# SOURCE DOCUMENT:
**********
The Kings expanded their foothold in the city when they established a partnership with Ice World Santa Fe, a rink in a Mexico City shopping mall.
“The Ice World Santa Fe hockey program already existed before we got there and it was coincidentally called ‘Kings,’ which was great," said Francisco X. Rivera, a team consultant who is also Los Angeles' Spanish language play-by-play broadcaster. “It was a great fit. It’s not that we had to start from scratch, but we had to sort of enhance what they were doing already and just work on fine-tuning things here and there.”
The Stars also decided to go into Mexico in 2018. They’ve done Learn to Play clinics and other sessions with instructors and retired NHL players like Bob Bassen and Al Montoya, the Stars’ director of community outreach who was the first Cuban American player in the NHL when he debuted as a goalie for the Phoenix Coyotes against the Colorado Avalanche on April 1, 2009.
**********
# INFORMATION:
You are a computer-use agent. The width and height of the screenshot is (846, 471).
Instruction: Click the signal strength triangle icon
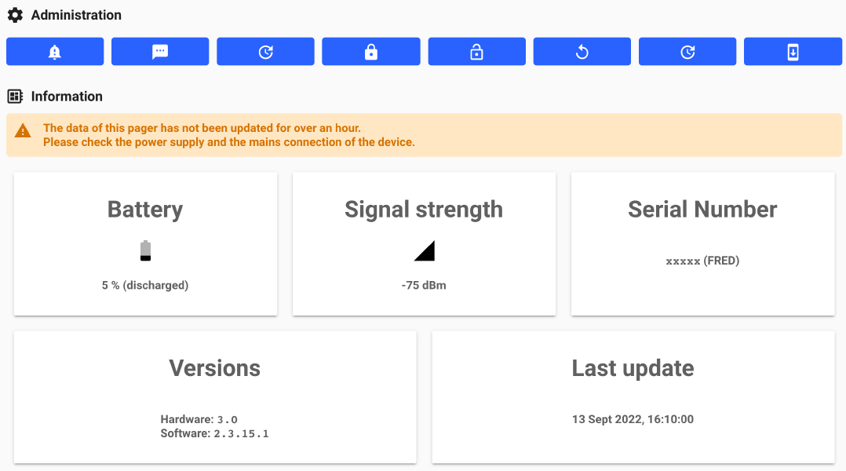425,250
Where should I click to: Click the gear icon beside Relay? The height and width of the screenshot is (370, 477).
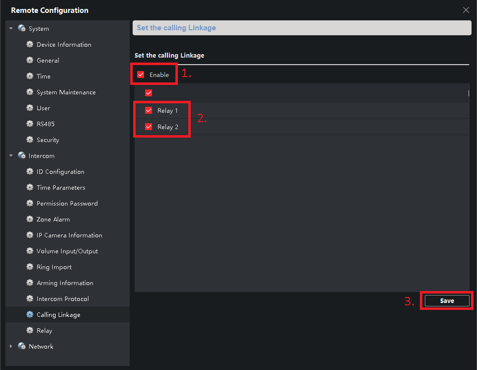(x=30, y=331)
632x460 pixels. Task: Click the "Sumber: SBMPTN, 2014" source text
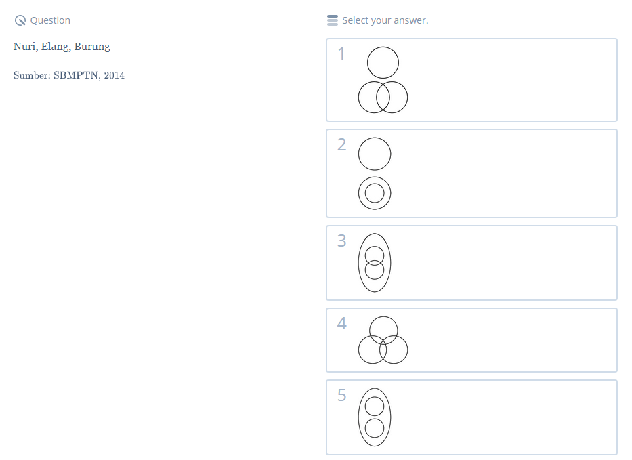69,75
**********
# EXERCISE REQUIREMENTS:
[1] Please answer these questions using the text on NHL teams in Mexico:
(a) Where is Ice World Santa Fe located?
(b) What was the Ice World Santa Fe hockey program already called before the partnership?
(c) For which team did Al Montoya debut as a goalie?
[2] List every person named in the text on NHL teams in Mexico.
The lines above come from a different source than the text on NHL teams in Mexico.

# ANSWERS FOR EACH ITEM:
[1]
(a) In a Mexico City shopping mall.
(b) "Kings."
(c) The Phoenix Coyotes.

[2]
Francisco X. Rivera
Bob Bassen
Al Montoya